Jon Aguiar, a DraftKings executive, denied his alleged involvement sharing private information about his daily fantasy sports league on Thursday.
In a single tweet, Aguiar opened up for the first time after being mentioned in two New York Times articles accusing him of questionable activity last week. Here’s the tweet and his official statement:
In the past week, I’ve been named in two New York Times articles about DFS. Here is my statement: pic.twitter.com/fhi5dpv5L6
— Jonathan Aguiar (@JonAguiar) October 15, 2015
In one of the NY Times articles, Aguiar is described as looking into player information that’s not publicly available and sharing it with a regular player. Another NY Times piece says Aguiar told people in areas that ban daily fantasy sports leagues how to deposit money and play the games without getting caught.

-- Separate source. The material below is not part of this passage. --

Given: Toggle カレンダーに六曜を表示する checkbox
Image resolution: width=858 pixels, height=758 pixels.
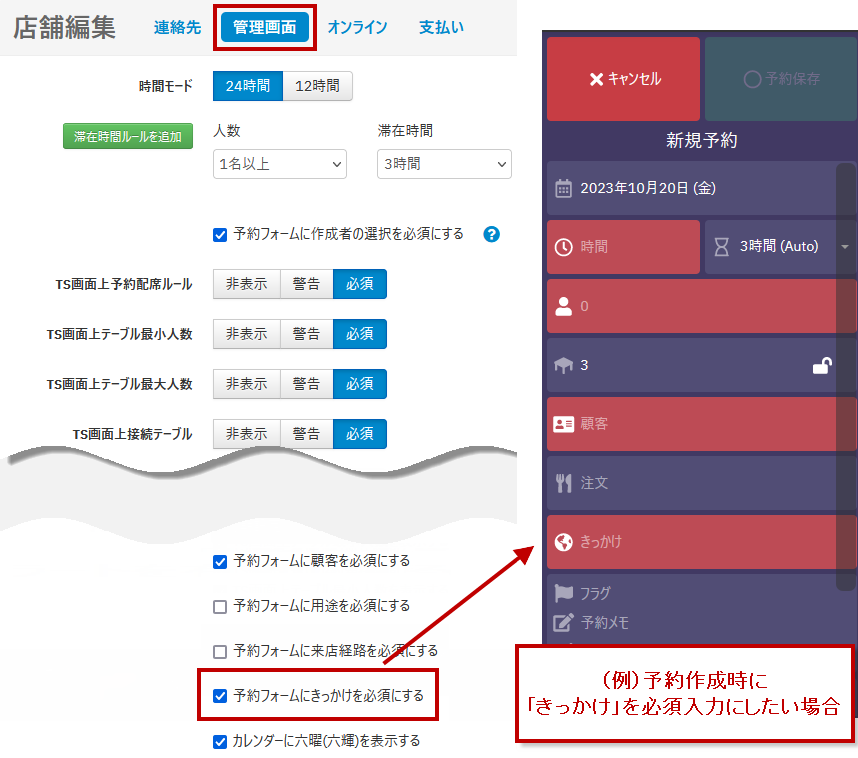Looking at the screenshot, I should tap(220, 741).
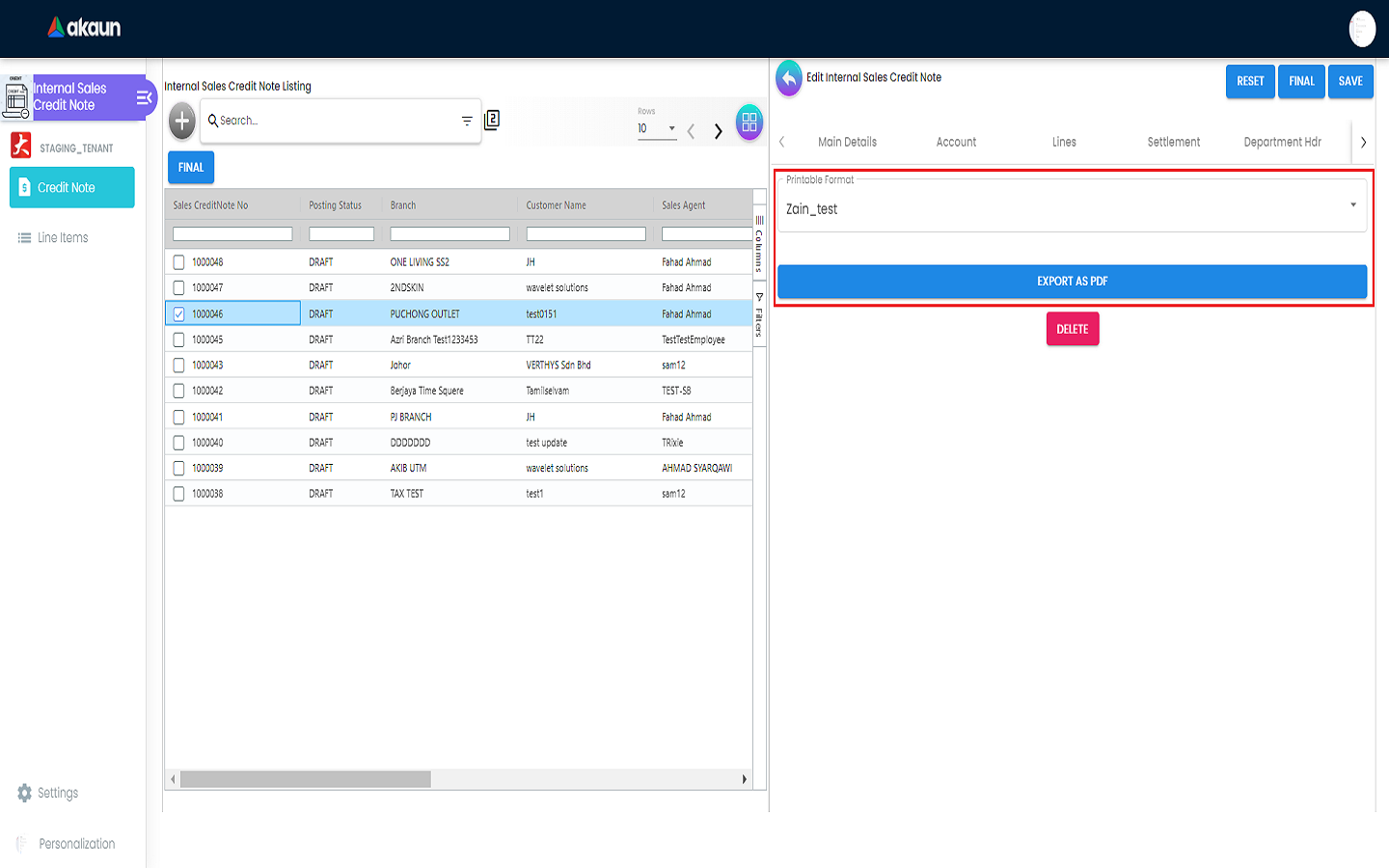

DraftKings had previously not made Aguiar available for comment, according to one of the NY Times articles.
Aguiar’s LinkedIn page shows him as Head of VIP Services for DraftKings, one of the largest daily fantasy sports leagues worth around $1.2 billion. DraftKings has raised over $375 million in private funding.
Former poker pro
Aguiar has an interesting background. He was a pretty successful pro poker player for 7 years, before deciding to join DraftKings in its early days back in 2013. In a Reddit AMA session held earlier this year, Aguiar described his role as, “I oversee our live events, VIP customer programs, and work with our contest and customer support teams to help make playing on DraftKings as much fun as possible.”
- Mike Segar/Reuters
Daily fantasy leagues like DraftKings and FanDuel have enjoyed explosive growth in recent years, allowing players to legally bet money in fantasy sports. A 2006 law categorizes them as a “game of skill,” not a “game of chance.”
Users put together teams comprised of real-life athletes and earn points based on their actual game performances. A recent McKinsey study showed data proving the winning percentage is heavily skewed towards skilled players.
But over the past month, both leagues have been embroiled in a cheating scandal where employees are accused of using insider information to gain an edge in playing the game. Critics have been calling for tighter regulations, as daily fantasy sports leagues are largely left unregulated, and the FBI is reported to have started an investigation.
On Thursday, Nevada became the first state to shut down daily fantasy sports sites, and require a gambling license to operate in the state.